A random sample of 500 forecast hours from the training data was used to determine which fields the input files have in common over the time period. For the HREF, 58 ensemble mean and 80 ensemble probability fields are present over the time period of the dataset (Table 2 and Table 3), for the SREF, 72 mean and 96 probability field are available for use (not listed). Most notably, only one updraft helicity (UH) field is available to the HREF models. The convection allowing models (CAMs) that make up the HREF explicitly simulate storm updrafts. UH indicates the amount of spin of these updrafts and is a key parameter inspected by human forecasters when predicting severe weather. The only UH parameter available across the whole dataset is the probability of UH >25m²/s², which is a low threshold. When the third version of the HREF was operationalized in May 2021, a >100m²/s² threshold in the HREFv2 was removed and replaced with >75m²/s² and >150m²/s² thresholds, leaving only the >25m²/s² in common throughout the period of the training data. Other automated guidance relies heavily on UH123, but Nadocast has less access to that information.

Computed Parameters

The initial HREF fields include information about wind shear, thermodynamics, and simulated storm attributes, but do not include composite environmental parameters such as the significant tornado parameter (STP) or supercell composite parameter (SCP)4. To give the learning a head-start on some of this environmental information, a number of STP-inspired sub-terms are computed (Table 4). The computed terms differ slightly from their definitions in the literature because not all the required information is directly available in the HREF mean fields, e.g. only 0-3km storm relative helicity (SRH) is available, whereas STP calls for 0-1km SRH. Additionally, multiple alternate versions of the terms are computed with both mixed-layer CAPE (MLCAPE) and surface-based CAPE (SBCAPE), as well as with the square root of each, inspired by the finding of Togstad et al.5 that sqrt(MLCAPE) * (0-6 bulk wind difference) was better than MLCAPE * (0-6 bulk wind difference) at discriminating between non-tornadic supercells and supercells producing significant tornadoes.
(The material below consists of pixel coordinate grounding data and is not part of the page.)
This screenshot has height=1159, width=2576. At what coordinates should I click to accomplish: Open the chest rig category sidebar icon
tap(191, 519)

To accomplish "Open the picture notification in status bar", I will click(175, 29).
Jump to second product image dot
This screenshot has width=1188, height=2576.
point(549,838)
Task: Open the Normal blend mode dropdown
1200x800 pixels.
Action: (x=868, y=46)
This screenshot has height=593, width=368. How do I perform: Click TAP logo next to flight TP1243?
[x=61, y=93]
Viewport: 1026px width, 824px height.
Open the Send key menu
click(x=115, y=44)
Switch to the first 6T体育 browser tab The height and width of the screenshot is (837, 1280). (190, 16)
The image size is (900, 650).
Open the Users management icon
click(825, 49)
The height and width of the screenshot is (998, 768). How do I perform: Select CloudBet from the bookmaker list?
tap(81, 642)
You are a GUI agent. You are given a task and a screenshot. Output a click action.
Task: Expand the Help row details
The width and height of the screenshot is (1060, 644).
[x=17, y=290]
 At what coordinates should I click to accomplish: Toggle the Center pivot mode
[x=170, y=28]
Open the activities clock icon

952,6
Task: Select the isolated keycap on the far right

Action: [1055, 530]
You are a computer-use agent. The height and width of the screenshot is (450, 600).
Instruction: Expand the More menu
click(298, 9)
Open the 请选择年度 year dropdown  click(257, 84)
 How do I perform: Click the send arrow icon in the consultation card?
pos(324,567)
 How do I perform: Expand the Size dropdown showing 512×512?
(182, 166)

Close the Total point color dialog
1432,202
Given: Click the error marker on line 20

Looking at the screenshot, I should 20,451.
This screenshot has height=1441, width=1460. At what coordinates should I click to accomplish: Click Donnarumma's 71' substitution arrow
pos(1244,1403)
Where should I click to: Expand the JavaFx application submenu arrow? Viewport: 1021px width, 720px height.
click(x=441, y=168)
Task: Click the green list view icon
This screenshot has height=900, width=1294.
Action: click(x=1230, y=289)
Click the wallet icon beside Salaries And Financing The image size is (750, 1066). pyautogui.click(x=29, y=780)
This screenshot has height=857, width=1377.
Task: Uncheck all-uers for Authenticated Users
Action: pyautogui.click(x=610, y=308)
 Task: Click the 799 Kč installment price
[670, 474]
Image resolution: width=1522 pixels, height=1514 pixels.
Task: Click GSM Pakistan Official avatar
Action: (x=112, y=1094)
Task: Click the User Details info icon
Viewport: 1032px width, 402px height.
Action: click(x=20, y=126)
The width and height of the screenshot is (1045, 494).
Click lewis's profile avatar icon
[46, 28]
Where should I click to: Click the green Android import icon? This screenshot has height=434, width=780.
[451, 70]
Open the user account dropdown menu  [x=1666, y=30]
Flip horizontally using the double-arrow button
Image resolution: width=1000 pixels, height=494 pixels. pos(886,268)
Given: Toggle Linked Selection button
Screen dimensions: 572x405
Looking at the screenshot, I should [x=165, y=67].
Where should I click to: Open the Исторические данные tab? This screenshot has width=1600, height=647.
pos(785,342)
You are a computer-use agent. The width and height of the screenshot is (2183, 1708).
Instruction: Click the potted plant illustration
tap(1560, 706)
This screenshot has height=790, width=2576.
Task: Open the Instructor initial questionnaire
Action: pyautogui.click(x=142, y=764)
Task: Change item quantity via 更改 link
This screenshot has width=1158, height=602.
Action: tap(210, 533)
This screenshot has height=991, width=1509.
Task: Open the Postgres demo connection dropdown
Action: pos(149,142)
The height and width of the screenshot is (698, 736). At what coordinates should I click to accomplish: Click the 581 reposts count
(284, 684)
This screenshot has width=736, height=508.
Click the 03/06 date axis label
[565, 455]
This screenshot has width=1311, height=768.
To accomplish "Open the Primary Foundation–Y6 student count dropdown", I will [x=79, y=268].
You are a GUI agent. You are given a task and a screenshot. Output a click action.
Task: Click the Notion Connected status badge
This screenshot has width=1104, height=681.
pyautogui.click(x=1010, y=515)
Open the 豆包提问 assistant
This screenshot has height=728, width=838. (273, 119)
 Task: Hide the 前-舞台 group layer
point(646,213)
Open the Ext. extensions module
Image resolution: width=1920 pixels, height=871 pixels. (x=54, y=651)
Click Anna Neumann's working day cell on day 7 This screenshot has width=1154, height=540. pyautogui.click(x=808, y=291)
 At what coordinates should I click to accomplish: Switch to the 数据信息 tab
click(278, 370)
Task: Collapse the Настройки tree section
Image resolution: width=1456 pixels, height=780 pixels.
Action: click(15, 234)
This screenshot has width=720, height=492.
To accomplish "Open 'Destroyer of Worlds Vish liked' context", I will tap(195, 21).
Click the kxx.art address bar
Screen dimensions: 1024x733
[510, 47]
Wind divergence, convergence-only (divergence with diverging regions set to 0), and vorticity are computed at several pressure layers (Table 4), as well as the divergence difference between the 250mb and 850mb layers. Subjectively, earlier Nadocast versions seemed to have trouble on days with discrete supercells, such as when supercells form on a front and move off it. Storm mode is related to how long the storm stays in the region of convective forcing6. To estimate the prior convective forcing a storm was subject to, we computed the mean convergence and differential divergence 3, 6, and 9 hours upstream by storm motion from each point. Only forcing up to the initiating boundary are relevant to storm, so the convergence and differential divergence are set to 0 where SCP < 0.1 along the upstream path. Since the goal is to estimate regions where supercells could get ahead of fronts, the final computed mean upstream forcing is set to zero when SCP < 1. Further details of the computation are somewhat sloppy: we use the ensemble mean 700mb winds as the storm motion estimate (because they are immediately available) and we follow those winds upstream on the same forecast hour rather than consulting prior hours (which would be computationally inconvenient).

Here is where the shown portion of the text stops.